我们抓住关键信息:undefined symbol: glXGetFBConfigAttrib
我们可以知道这个是glx相关的函数,但是我们的系统使用的是glesv2,故我们可以屏蔽。
我们找到glXGetFBConfigAttrib的调动地址如下:
grep -nr glXGetFBConfigAttrib 匹配到二进制文件 obj-aarch64-linux-gnu/windowsview/CMakeFiles/windowsview.dir/glxtexturehandler.cpp.o windowsview/glxtexturehandler.cpp:319: glXGetFBConfigAttrib(dpy, configs[i], GLX_RED_SIZE, &red); windowsview/glxtexturehandler.cpp:320: glXGetFBConfigAttrib(dpy, configs[i], GLX_GREEN_SIZE, &green); windowsview/glxtexturehandler.cpp:321: glXGetFBConfigAttrib(dpy, configs[i], GLX_BLUE_SIZE, &blue); windowsview/glxtexturehandler.cpp:327: glXGetFBConfigAttrib(dpy, configs[i], GLX_VISUAL_ID, (int *) &visual); windowsview/glxtexturehandler.cpp:333: glXGetFBConfigAttrib(dpy, configs[i], GLX_BIND_TO_TEXTURE_RGBA_EXT, &bind_rgba); windowsview/glxtexturehandler.cpp:334: glXGetFBConfigAttrib(dpy, configs[i], GLX_BIND_TO_TEXTURE_RGB_EXT, &bind_rgb); windowsview/glxtexturehandler.cpp:340: glXGetFBConfigAttrib(dpy, configs[i], GLX_BIND_TO_TEXTURE_TARGETS_EXT, &texture_targets); windowsview/glxtexturehandler.cpp:346: glXGetFBConfigAttrib(dpy, configs[i], GLX_DEPTH_SIZE, &depth); windowsview/glxtexturehandler.cpp:347: glXGetFBConfigAttrib(dpy, configs[i], GLX_STENCIL_SIZE, &stencil);
这里可以发现windowsview/glxtexturehandler.cpp会调用libgl.so的api。引入此符号的原因是glxtexturehandler.cpp.o被成功链接到libwindowsview.so中了,但实际上我们并不需要。
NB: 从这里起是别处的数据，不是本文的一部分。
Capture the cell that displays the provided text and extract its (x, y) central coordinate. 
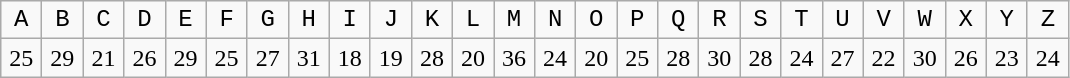
P (638, 20)
J (390, 20)
31 (308, 58)
22 (884, 58)
L (472, 20)
G (268, 20)
O (596, 20)
I (350, 20)
X (966, 20)
W (924, 20)
Q (678, 20)
R (720, 20)
S (760, 20)
U (842, 20)
Y (1006, 20)
N (556, 20)
21 (104, 58)
C (104, 20)
23 (1006, 58)
A (22, 20)
B (62, 20)
D (144, 20)
V (884, 20)
H (308, 20)
19 (390, 58)
18 (350, 58)
E (186, 20)
K (432, 20)
Z (1048, 20)
M (514, 20)
F (226, 20)
T (802, 20)
36 (514, 58)
Output the [X, Y] coordinate of the center of the cell containing the given text.  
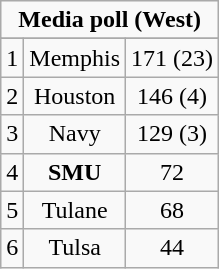
129 (3) [172, 134]
SMU [75, 172]
146 (4) [172, 96]
44 [172, 248]
3 [12, 134]
Memphis [75, 58]
68 [172, 210]
Tulane [75, 210]
6 [12, 248]
4 [12, 172]
1 [12, 58]
5 [12, 210]
Tulsa [75, 248]
Houston [75, 96]
72 [172, 172]
171 (23) [172, 58]
2 [12, 96]
Navy [75, 134]
Media poll (West) [110, 20]
Identify which cell holds the provided text, then report its [X, Y] central coordinate. 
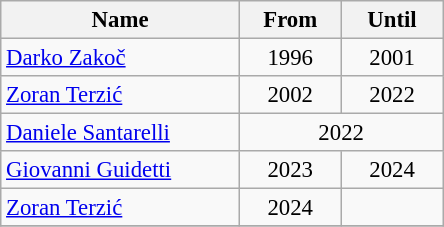
2002 [290, 95]
2001 [392, 58]
Daniele Santarelli [120, 133]
Giovanni Guidetti [120, 170]
Darko Zakoč [120, 58]
2023 [290, 170]
Name [120, 20]
From [290, 20]
1996 [290, 58]
Until [392, 20]
Return the (x, y) coordinate for the center point of the cell that contains the specified text.  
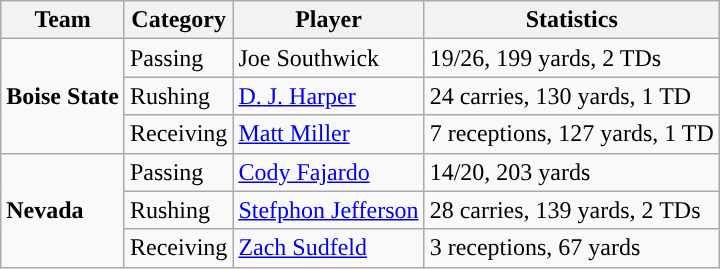
Boise State (63, 96)
Statistics (572, 20)
Player (328, 20)
D. J. Harper (328, 96)
14/20, 203 yards (572, 172)
Joe Southwick (328, 58)
Category (178, 20)
Stefphon Jefferson (328, 210)
28 carries, 139 yards, 2 TDs (572, 210)
3 receptions, 67 yards (572, 248)
Matt Miller (328, 134)
Zach Sudfeld (328, 248)
7 receptions, 127 yards, 1 TD (572, 134)
Nevada (63, 210)
24 carries, 130 yards, 1 TD (572, 96)
Cody Fajardo (328, 172)
Team (63, 20)
19/26, 199 yards, 2 TDs (572, 58)
Detect which cell encompasses the target text, then output its [x, y] center coordinate. 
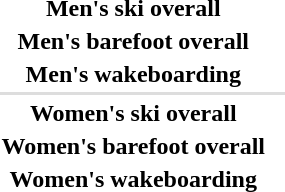
Men's barefoot overall [134, 41]
Women's barefoot overall [134, 146]
Men's wakeboarding [134, 74]
Women's ski overall [134, 113]
Determine the (x, y) coordinate at the center of the cell enclosing the given text.  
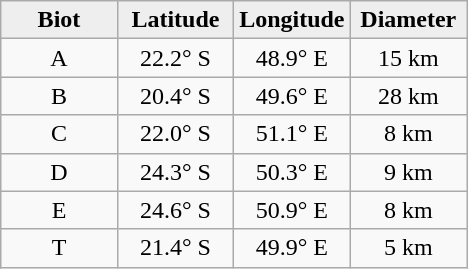
49.6° E (292, 96)
24.3° S (175, 172)
50.3° E (292, 172)
21.4° S (175, 248)
49.9° E (292, 248)
C (59, 134)
Diameter (408, 20)
B (59, 96)
28 km (408, 96)
22.0° S (175, 134)
T (59, 248)
24.6° S (175, 210)
50.9° E (292, 210)
9 km (408, 172)
48.9° E (292, 58)
Longitude (292, 20)
51.1° E (292, 134)
20.4° S (175, 96)
22.2° S (175, 58)
Latitude (175, 20)
15 km (408, 58)
E (59, 210)
Biot (59, 20)
D (59, 172)
5 km (408, 248)
A (59, 58)
Return the [x, y] coordinate for the center point of the cell that contains the specified text.  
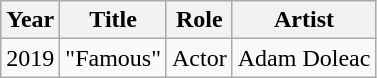
Year [30, 20]
"Famous" [114, 58]
Title [114, 20]
Actor [199, 58]
Artist [304, 20]
Adam Doleac [304, 58]
2019 [30, 58]
Role [199, 20]
Determine the (X, Y) coordinate at the center of the cell enclosing the given text.  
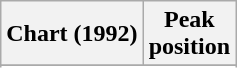
Chart (1992) (72, 34)
Peakposition (189, 34)
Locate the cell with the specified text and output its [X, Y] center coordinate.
我们查看构建日志如下:
https://dev.kylinos.cn/+librarian/14396573/buildlog_kylin-desktop-v101-arm64.ukui-window-switch_3.1.0.1-0k0.1tablet8rk1.egf0.1build1_BUILDING.txt.gz
我们留意ld这一步,如下:
可以发现其可重定向文件.o被引用到so中。
根据cmakelists.txt的描述,我们可以根据HAVE_GLX来判断构建时是否加入
set(SRCS abstracthandler.cpp concretetexturehandler.cpp glxtexturehandler.cpp egltexturehandler.cpp windowthumbnail.cpp desktopbackground.cpp multitaskviewmanagerpluginfactory.cpp ) # glxtexturehandler.cpp is discarded when HAVE_GLX is not set if (${HAVE_GLX}) list(APPEND SRCS glxtexturehandler.cpp) endif() # translation find_package(QT NAMES Qt6 Qt5 COMPONENTS LinguistTools REQUIRED) find_package(Qt${QT_VERSION_MAJOR} COMPONENTS LinguistTools REQUIRED)
修改之后,我们再次构建如下:
可以发现ld链接libwindowsview.so的时候,不会加入glxtexturehandler.cpp.o了。此问题解决。